Whatever pictures the entries hold, omit them, and output exactly the lines from the one containing "Instruction: Open Bio privacy setting" through the final line.
[[ SUPPLIED MATERIAL open ]]
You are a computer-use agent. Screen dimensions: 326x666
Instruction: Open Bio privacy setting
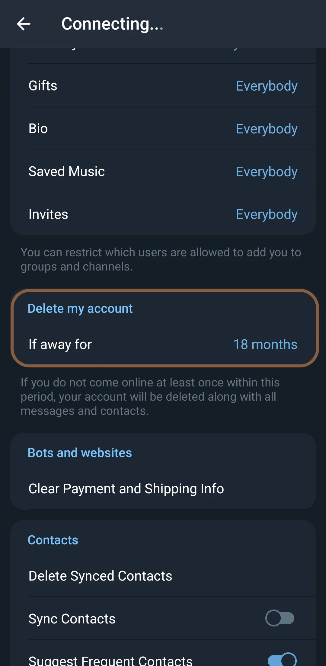[38, 129]
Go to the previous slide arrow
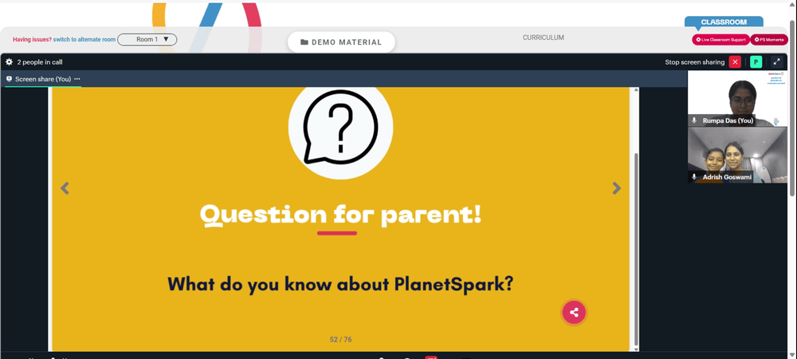The width and height of the screenshot is (797, 359). (65, 188)
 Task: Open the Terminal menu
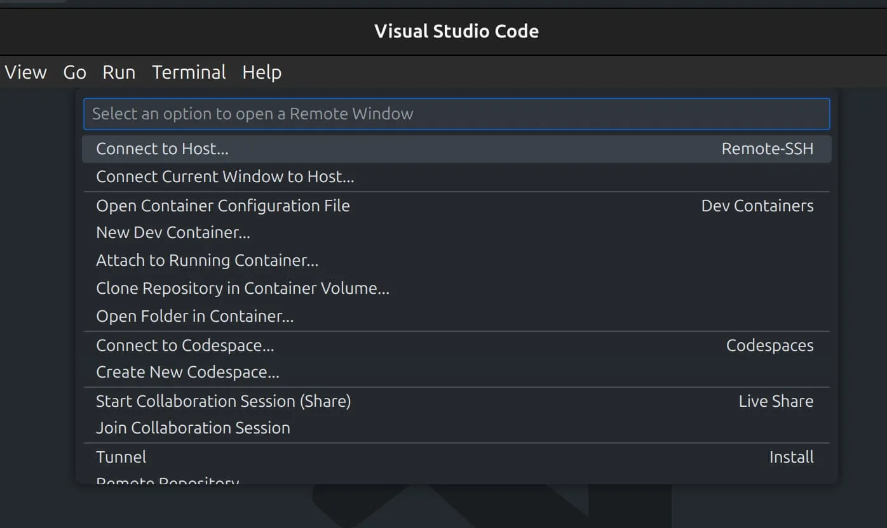[x=189, y=72]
[[ SUPPLIED MATERIAL closed ]]
[EXPECTED OUTPUT]:
Instruction: Open Bio privacy setting
[38, 129]
Go to the previous slide arrow
The width and height of the screenshot is (797, 359). (65, 188)
 Task: Open the Terminal menu
[x=189, y=72]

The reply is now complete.